Part of that expansion of the sidecar platform was the $200 million investment made by Swedish pension fund Alecta into SCOR’s new Atlas Gotland Worldwide Catastrophe Sidecar, part of a newly formed SPI named Atlas Re Limited.

So SCOR is using more third-party capital to support its retrocession needs and to manage the rising costs of retro protection, in quota share collateralised reinsurance sidecar formats, suggesting more risk transferred in insurance-linked securities (ILS) formats to third-party investors or ILS funds.

That trend has continued through the first-quarter of the year, with SCOR revealing this morning that its sidecar capacity has risen by a further US $100 million to reach $400 million by the end of the first-quarter of 2022.

The reinsurer highlighted its now “strengthened partnerships with alternative capital providers” that helped to deliver the increased reinsurance sidecar capacity.

This increase in retrocessional protection from the capital markets, through its sidecar platform, has been a key lever for SCOR’s reduction in natural catastrophe exposures, it appears.

The reinsurer now expects to reduce its catastrophe PML’s by 15% year-on-year by the end of 2022, which is up from the 11% reduction in catastrophe PML it had forecast after the January renewals.

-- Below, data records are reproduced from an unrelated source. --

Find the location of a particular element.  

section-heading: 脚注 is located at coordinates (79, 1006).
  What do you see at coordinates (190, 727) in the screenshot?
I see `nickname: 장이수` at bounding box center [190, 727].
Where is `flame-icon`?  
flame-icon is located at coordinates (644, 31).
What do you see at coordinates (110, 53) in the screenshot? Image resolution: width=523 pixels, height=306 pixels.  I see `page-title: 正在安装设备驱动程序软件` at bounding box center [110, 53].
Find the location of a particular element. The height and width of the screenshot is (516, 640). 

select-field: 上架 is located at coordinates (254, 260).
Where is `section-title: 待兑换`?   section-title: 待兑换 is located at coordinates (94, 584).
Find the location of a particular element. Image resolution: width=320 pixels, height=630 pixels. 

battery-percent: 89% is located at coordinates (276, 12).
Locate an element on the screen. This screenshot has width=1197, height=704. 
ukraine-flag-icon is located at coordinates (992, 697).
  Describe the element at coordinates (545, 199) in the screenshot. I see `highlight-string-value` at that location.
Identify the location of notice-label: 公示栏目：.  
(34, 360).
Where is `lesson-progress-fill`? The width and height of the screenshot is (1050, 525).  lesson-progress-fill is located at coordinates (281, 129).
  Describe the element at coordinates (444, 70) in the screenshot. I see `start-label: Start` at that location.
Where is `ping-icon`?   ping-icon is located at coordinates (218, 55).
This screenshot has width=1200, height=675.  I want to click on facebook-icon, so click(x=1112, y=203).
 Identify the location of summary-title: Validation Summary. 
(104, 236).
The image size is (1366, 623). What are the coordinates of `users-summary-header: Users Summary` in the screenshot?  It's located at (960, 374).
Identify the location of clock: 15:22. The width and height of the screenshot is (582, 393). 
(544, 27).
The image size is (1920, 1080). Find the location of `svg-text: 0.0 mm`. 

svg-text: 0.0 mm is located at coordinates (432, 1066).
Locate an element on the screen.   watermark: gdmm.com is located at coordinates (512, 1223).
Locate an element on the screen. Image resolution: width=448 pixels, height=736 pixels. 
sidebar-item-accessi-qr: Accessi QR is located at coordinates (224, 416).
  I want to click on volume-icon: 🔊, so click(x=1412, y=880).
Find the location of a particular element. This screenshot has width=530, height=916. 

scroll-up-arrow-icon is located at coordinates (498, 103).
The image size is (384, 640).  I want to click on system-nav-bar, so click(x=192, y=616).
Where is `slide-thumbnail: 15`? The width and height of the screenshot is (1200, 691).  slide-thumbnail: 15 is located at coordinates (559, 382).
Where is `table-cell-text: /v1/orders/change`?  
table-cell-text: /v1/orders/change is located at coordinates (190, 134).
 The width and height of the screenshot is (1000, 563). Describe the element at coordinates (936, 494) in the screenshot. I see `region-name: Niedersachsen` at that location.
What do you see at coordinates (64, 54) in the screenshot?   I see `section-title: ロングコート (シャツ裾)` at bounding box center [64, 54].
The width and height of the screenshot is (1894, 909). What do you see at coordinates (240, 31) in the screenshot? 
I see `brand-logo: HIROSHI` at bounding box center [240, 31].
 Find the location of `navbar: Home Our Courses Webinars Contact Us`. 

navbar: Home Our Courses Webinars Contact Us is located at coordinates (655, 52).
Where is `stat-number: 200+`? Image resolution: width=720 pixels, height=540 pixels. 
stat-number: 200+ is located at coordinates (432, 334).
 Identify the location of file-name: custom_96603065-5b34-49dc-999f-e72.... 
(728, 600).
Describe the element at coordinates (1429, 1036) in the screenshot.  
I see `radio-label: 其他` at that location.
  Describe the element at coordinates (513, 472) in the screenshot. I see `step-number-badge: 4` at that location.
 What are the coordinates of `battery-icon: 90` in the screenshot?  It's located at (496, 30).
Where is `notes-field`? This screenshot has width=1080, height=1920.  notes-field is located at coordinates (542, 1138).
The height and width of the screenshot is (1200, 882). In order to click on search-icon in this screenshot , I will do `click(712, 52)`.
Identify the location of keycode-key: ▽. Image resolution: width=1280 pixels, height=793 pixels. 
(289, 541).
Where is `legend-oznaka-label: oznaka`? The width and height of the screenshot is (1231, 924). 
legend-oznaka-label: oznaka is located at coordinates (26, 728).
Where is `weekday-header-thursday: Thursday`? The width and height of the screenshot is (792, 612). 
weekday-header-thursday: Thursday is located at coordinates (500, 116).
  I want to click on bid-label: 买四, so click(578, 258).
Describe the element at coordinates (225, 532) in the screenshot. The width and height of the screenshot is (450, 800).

After a few years of shrinking sidecars, the big reinsurance firms appear to be placing more emphasis on them again, stimulated by the more challenged and capacity-poor retrocession marketplace.

But, perhaps it’s also a realisation that investors still seek access to property catastrophe risk-linked returns and that for many large investors, a partnership with a leading reinsurance company is an ideal way to achieve this.